Französischer Wahlkampf

Mélenchon als Kandidat der Popkultur

Der sozialistische französische Präsidentschaftskandidat Jean-Luc Mélenchon spricht am 9.4.2017 bei einer Wahlkampfveranstaltung seiner Partei "La France insoumise" in Marseille.
Jean-Luc Mélenchon bei einer Wahlkampfveranstaltung seiner Partei "La France insoumise" in Marseille © picture alliance / dpa / Rossi David / MAXPPP
Francis Gay im Gespräch mit Carsten Beyer  · 21.04.2017
Für die französischen Popmusiker ist der Präsidentschaftskandidat Jean-Luc Mélenchon der Mann der Stunde, sagt der Musikjournalist Francis Gay. Er sei ungemein modern - und prominente Unterstützer aus der Musikszene stünden für ihn förmlich Schlange.
"Das ist das Phänomen dieses Wahlkampfes", sagte der französische Musikjournalist Francis Gay im Deutschlandradio Kultur über den sozialistischen Politiker Jean-Luc Mélenchon, der mit seiner eigens gegründeten Partei "La France insoumise" (Unbeugsames Frankreich) als aussichtsreicher Kandidat bei der Präsidentenwahl am kommenden Sonntag gilt. "Das ist der Kandidat der Stunde", sagte der Musikchef des interkulturellen Hörfunkprogramms Cosmo. Mélenchon sei ein "Altlinker und Volkstribun", der als "Popkultur-Kandidat dieses Wahlkampfes" gelten könne. "Ich weiß nicht, wie er das gemacht hat, der Kerl ist 65 Jahre alt, er hat die sozialen Medien begriffen." Sein YouTube Kanal habe 300.000 Abonnenten. "Er ist ungeheuer modern und bei ihm stehen wirklich die Promis Schlange."

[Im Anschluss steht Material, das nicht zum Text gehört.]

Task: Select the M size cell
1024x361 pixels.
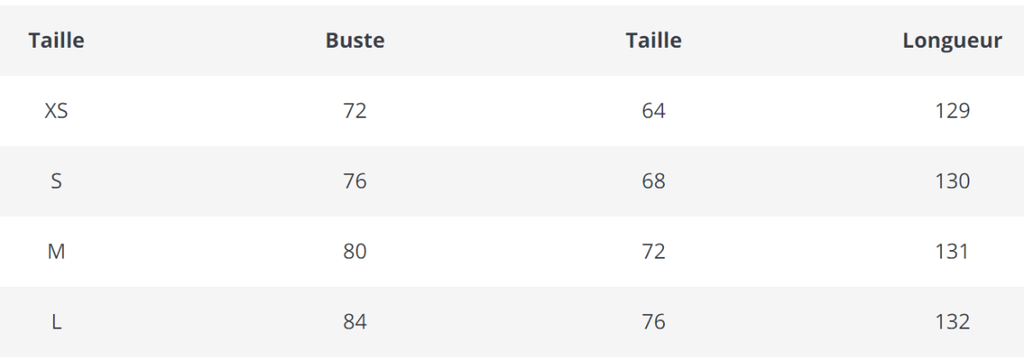Action: click(x=56, y=251)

Hip-Hop-Musiker nehmen kein Blatt vor den Mund

In der Musik sei der Wahlkampf eigentlich kein Thema und springe einem nicht ins Ohr, sagte Gay. Er erinnerte daran, dass in der französischen Popkultur und im riesigen Soundlabor Paris der Faktor Migrationshintergrund eine große Rolle spiele. "Man hört die Songs aus dem Maghreb, aus Schwarzafrika, Lateinamerika, aus der Karibik, sogar Asien." Diese Migrantenszene mache das Radiohören in Frankreich sehr interessant. Es gebe vor allem in der Hip-Hop-Szene hochkarätige Leute, die auch kein Blatt vor den Mund nähmen. Er denke dabei vor allem an Musiker wie Nekfeu, NTM und andere. "Wer diese Texte hört, der wird erfahren, was in den Banlieues Frankreichs passiert", sagte Gay. "Es geht um Ungerechtigkeit, Kriminalität, um Gewalt, um Aussichtslosigkeit." Diese Songs seien sehr politisch und er finde die Texte sehr beeindruckend.

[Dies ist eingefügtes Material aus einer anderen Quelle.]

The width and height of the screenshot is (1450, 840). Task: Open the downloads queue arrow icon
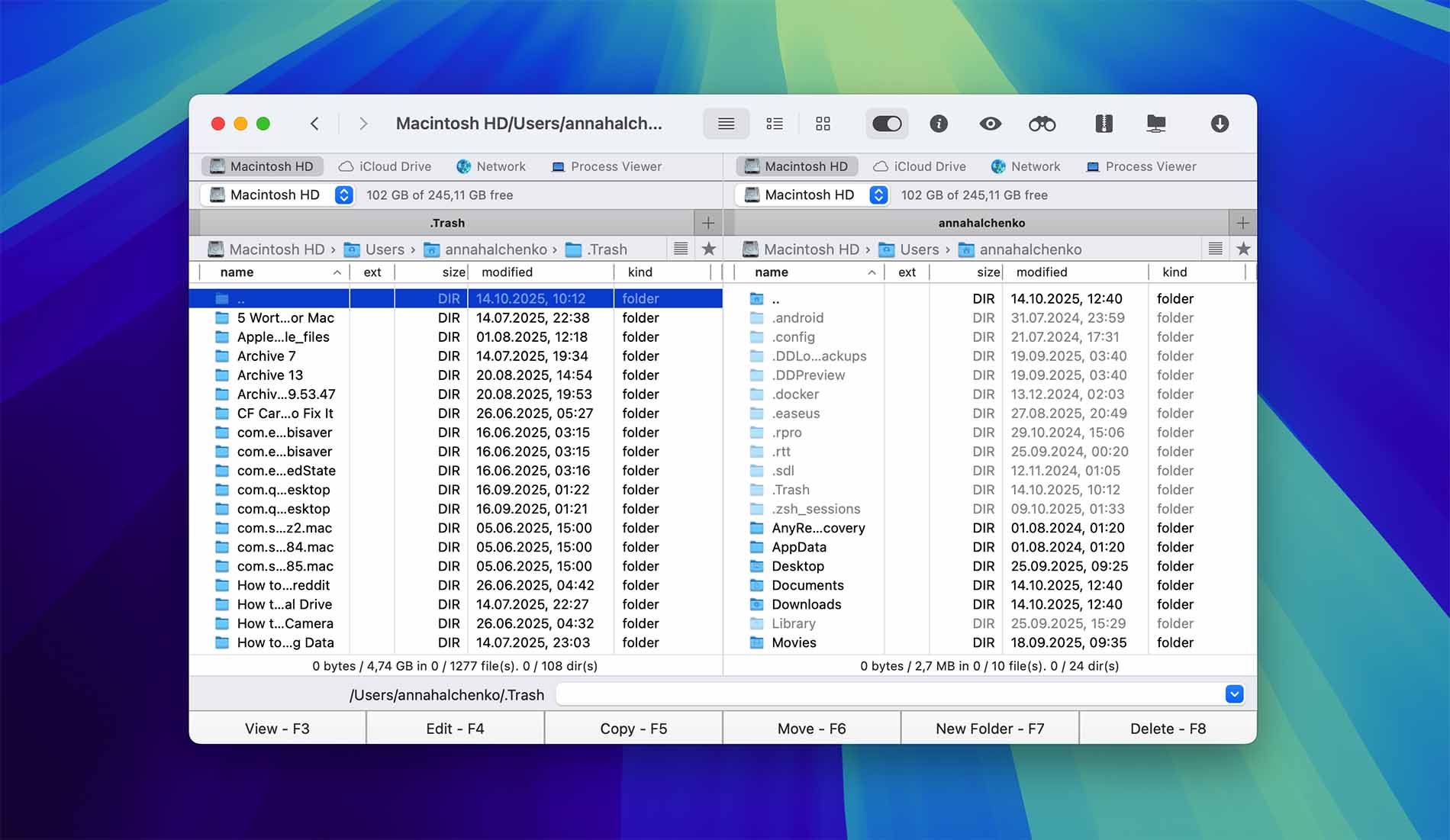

Selbstbewusstsein statt Schmusepop

Der Musikjournalist warnte davor, vor allem an französische Chansons zu denken und französische Musik als "Schmuseangelegenheit" abzutun. Gerade die Hip-Hop-Kultur sei fester Bestandteil der Jugendkultur und sehr sozialkritisch. Es gebe selbstbewusste Musiker mit Migrationshintergrund, die sich als französische Staatsbürger von Marine Le Pen und ihrem rechtsnationalen Front National wenig beeindrucken ließen. (gem)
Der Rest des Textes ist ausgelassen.